**DATASET EXTRACT**:
--------------------------------

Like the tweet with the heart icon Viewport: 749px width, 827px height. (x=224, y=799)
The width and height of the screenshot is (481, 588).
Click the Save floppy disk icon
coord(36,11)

--------------------------------

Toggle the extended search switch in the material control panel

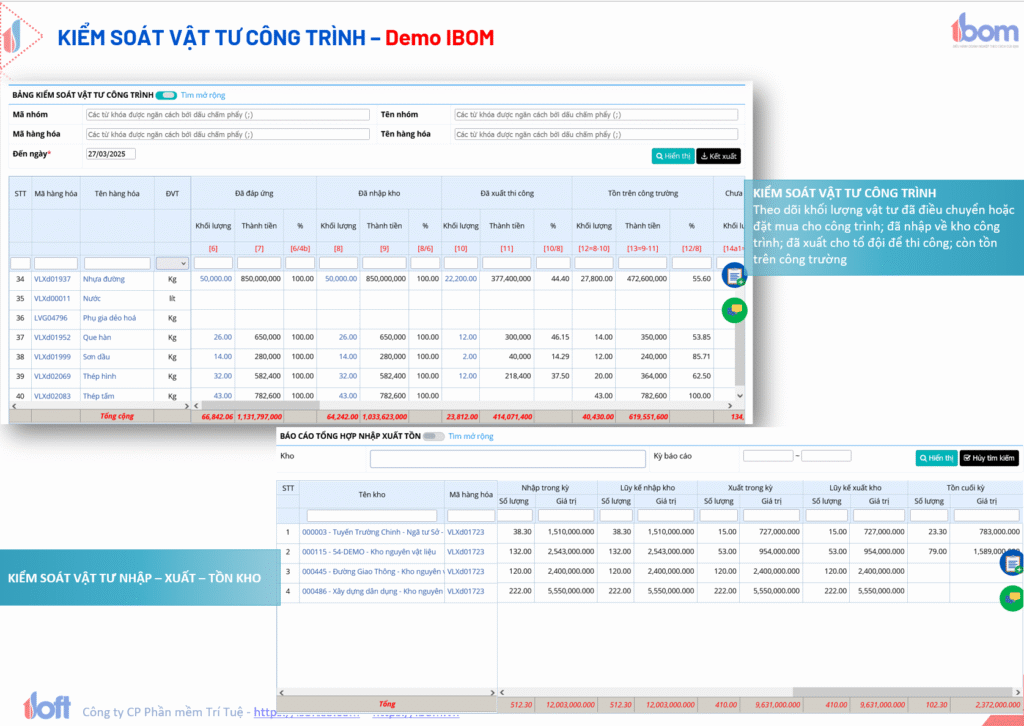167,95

--------------------------------

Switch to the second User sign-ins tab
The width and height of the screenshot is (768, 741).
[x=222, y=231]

--------------------------------

**TASK DETAILS**:
Please render the records as a two-column CSV with the columns instruction and location, starting with the line containing "The width and height of the screenshot is (481, 588)." and going on through the line containing "coord(36,11)". Give one row for each record, with its text and its answer each in a single quoted field and line breaks replaced by spaces.

**CORRECT RESPONSE**:
instruction,location
"The width and height of the screenshot is (481, 588). Click the Save floppy disk icon","coord(36,11)"